**Challenge:** Give back everything from the line containing "The image size" down to the last line of the entries, unchanged and with the pictures left out.
·····
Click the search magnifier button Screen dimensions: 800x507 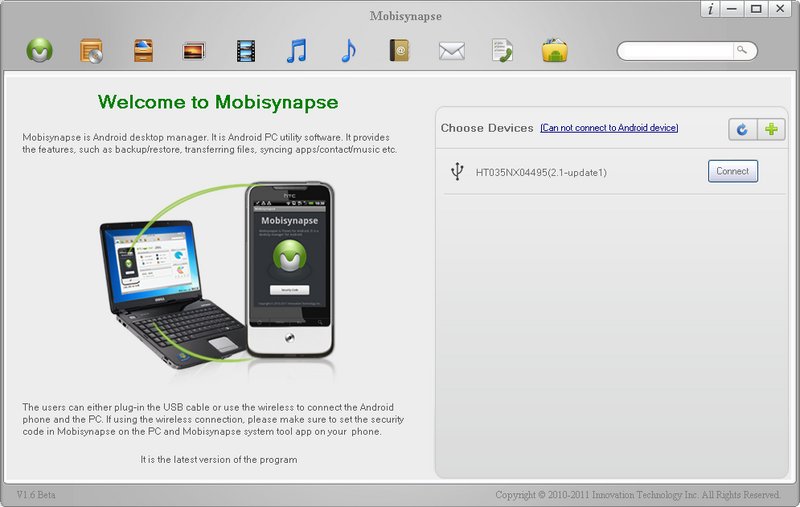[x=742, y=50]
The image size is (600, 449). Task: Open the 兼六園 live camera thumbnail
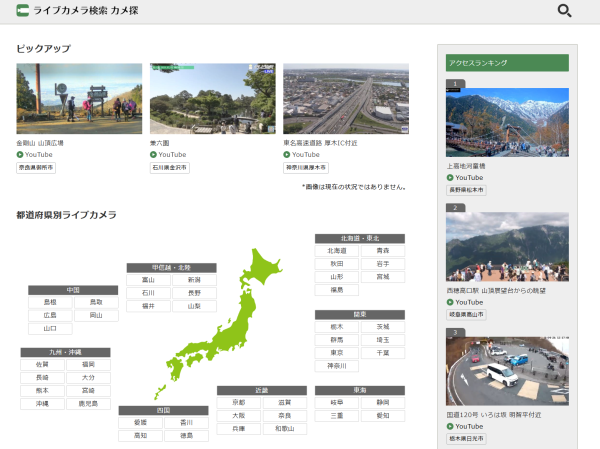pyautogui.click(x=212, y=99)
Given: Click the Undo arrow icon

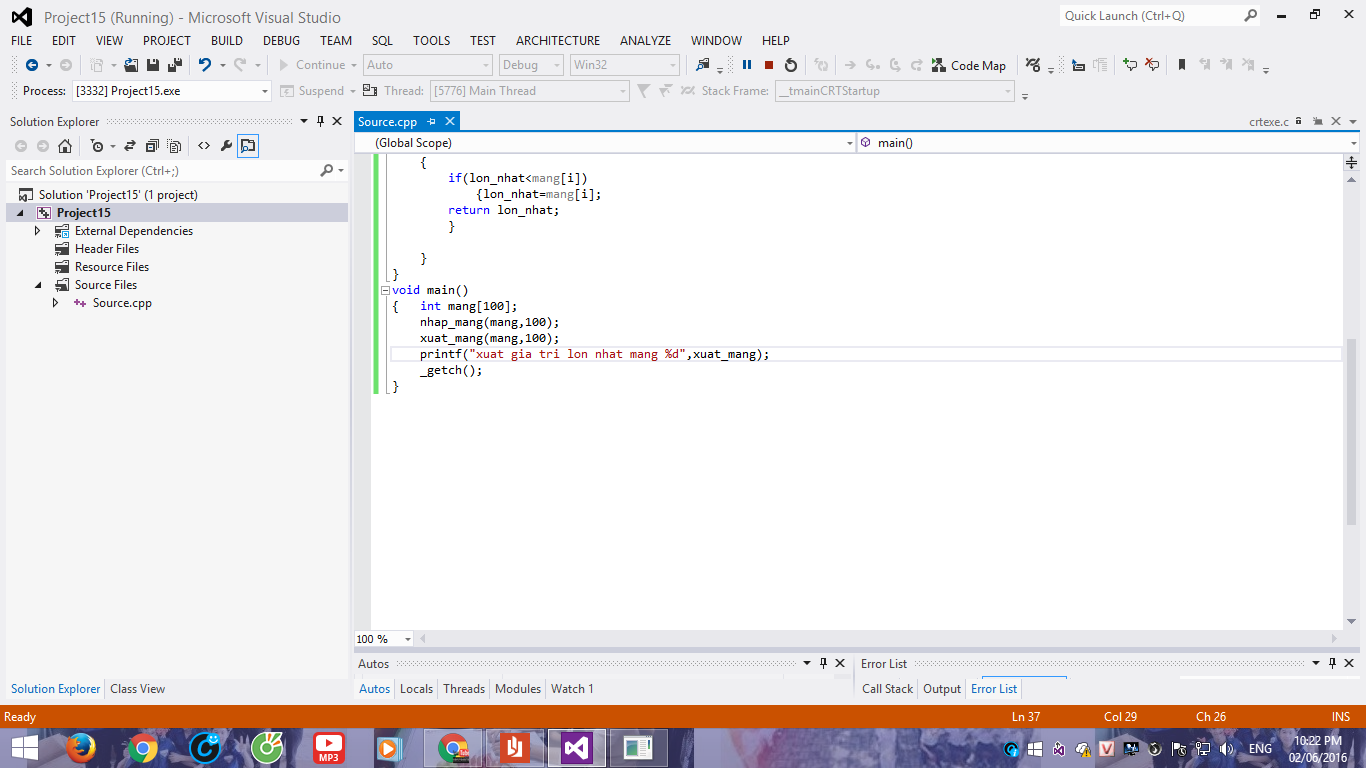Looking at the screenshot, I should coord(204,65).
·····
**Correct answer:**
The image size is (600, 449). Task: Open the 兼六園 live camera thumbnail
pyautogui.click(x=212, y=99)
Given: Click the Undo arrow icon

Looking at the screenshot, I should coord(204,65).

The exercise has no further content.